[What to do]
Output each line of the data below as a JSON list of strings, one string per line, skipping any blank lines.

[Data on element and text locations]
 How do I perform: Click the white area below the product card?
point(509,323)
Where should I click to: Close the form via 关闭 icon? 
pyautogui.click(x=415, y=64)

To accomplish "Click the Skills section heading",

[Response below]
[
  " How do I perform: Click the white area below the product card?",
  "point(509,323)",
  "Where should I click to: Close the form via 关闭 icon? ",
  "pyautogui.click(x=415, y=64)",
  "To accomplish \"Click the Skills section heading\","
]